Many times there was craft items that we had been started on because of a Christmas gift and we all would probably be doing them since mom was so handy for questions. Mom in her rocking chair and the rest of us with our project each there too.I suppose their would be conversations of no importance.

Maybe too, If mom had an inkling she might sample her four Roses that has been mentioned as a traditional gift.

Then too, Steve's birthday was a about four days afterwards, and I suppose we just knew there would be some kind of party for him.

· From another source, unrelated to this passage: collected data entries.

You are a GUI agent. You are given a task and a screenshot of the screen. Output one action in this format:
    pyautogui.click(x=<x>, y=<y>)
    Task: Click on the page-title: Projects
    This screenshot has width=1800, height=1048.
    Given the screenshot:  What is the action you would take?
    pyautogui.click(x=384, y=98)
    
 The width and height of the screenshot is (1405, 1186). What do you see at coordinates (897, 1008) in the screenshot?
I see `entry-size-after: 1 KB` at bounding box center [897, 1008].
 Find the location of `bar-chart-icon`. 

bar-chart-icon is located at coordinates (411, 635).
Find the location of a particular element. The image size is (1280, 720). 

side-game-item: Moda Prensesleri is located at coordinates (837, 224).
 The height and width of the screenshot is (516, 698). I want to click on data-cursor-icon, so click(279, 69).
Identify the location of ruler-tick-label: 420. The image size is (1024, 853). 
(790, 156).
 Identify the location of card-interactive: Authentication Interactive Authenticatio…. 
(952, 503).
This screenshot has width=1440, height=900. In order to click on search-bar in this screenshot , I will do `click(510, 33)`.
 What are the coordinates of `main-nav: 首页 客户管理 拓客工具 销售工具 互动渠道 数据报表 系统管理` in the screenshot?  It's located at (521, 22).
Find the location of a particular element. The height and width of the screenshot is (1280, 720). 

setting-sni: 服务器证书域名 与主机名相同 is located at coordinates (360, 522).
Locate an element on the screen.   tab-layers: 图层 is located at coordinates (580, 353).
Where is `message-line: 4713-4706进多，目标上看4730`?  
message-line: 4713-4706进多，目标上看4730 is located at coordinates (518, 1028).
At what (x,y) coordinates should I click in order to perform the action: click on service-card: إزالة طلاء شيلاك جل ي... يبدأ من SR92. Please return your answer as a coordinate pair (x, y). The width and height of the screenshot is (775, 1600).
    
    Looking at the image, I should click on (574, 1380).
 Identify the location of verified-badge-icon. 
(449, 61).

It might have happened on a weekend even though it might have been New Years. It all depended on when School resumed. Every year mom would do a tree late before Christmas, so that it could be still up for his birthday.

Years later some of Sonnies friends were there. Drinking was not a huge show.

Many years later I and a friend went out Bar hopping and dancing on New Years Eve for the first. I had such a good - memorable time.

Mom was a big one to do up the house for holidays. I may have mentioned it before that she had kitchenette curtains for nearly all of them. but I don't recall any for New Years. I suppose it would be hard to find something for it. It could be that if she had her green or Deer up, it sufficed for her, and she didn't have to go to the work of Ironing them and changing them. The same for her other places that she changed for the Holidays.

That's all I can remember now. I am sure there were events that happened on New Years. If we whined or acted like we were being deprived of something about a holiday, whether it was Thanksgiving, Easter or Christmas; mom would exclaim
"I could care less".
And then usually "It's just another day around here."
But still, she would turn out what ever she could manage.

Was there new Years resolutions? Maybe, but not talked about.


Thanks Sissy.
One tradition - In with the new broom and out with the old broom.

I can't help but wonder, what it was like there in the early years at Sunnyslope in the old house with the wing additions with all the Seils, Jaeschkes, Meyers and their friends back in the day of the young gentleman farmer, Herman with his wife Annie and August William Seil And his Anna. I am sure never a dull moment. Moments we won't really know. But now thanks to you, we know the later years events.